Tenth thought – If a lawyer is losing clients because what they did was so rote and automated that they are easily replaced by Nolo, Google Scholar, or LegalZoom what does that say about the amount of value the lawyer added to the consumer’s experience? I think the marketplace is sending us a very clear message. If lawyers don’t add value, then consumers aren’t going to use lawyers, if they can help it. I add the “if they can help it” part because some things legally require a person to hire an attorney and pay them, like probate administration.

Eleventh thought – Earlier I talked about how the Florida Bar has really been the only game in town since 1950. We are acting, however, like it’s been the way it is now for centuries. We are also acting like there is no other alternative to the way it is now. Maybe we lawyers are so busy trying to tell each other just how important / essential we are that we don’t realize that many consumers have moved on. Same with the advertising rules – at this point I am unsure if doing away with advertising regulations entirely would put lawyers on an even footing with LegalZoom & Co.

Twelfth thought – Since I mention the advertising rules I’d love to see the statistics on how many complaints get sent to the bar about lawyer advertising every year, and how many are sent from other attorneys (or by consumers solely at the behest of attorneys). Do consumers even know there are rules? Do they drive around and wonder if John Morgan’s billboard where he’s dressed up like Santa is compliant?
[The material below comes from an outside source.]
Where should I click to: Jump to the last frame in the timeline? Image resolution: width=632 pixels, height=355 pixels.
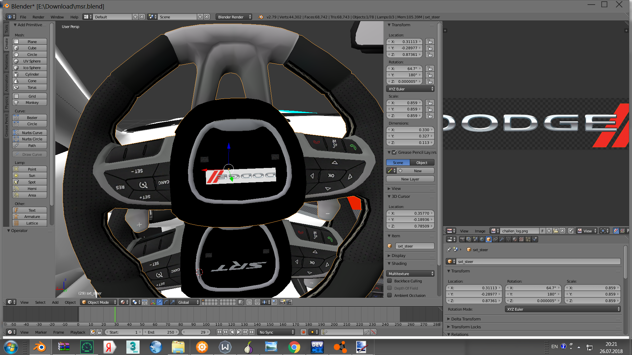tap(252, 332)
Thirteenth thought – I’ll close with this: we assume that “Access to Justice” = “Access to Lawyers”. I don’t think that’s the reality. I don’t think that should be the reality. We keep talking about “Access to Justice” like “everyone should have a lawyer” but that’s focusing on the process, not the outcome. Consumers don’t give a shit about the process as long as they get the desired outcome. Justice is the outcome. Lawyers are the process, at least for now.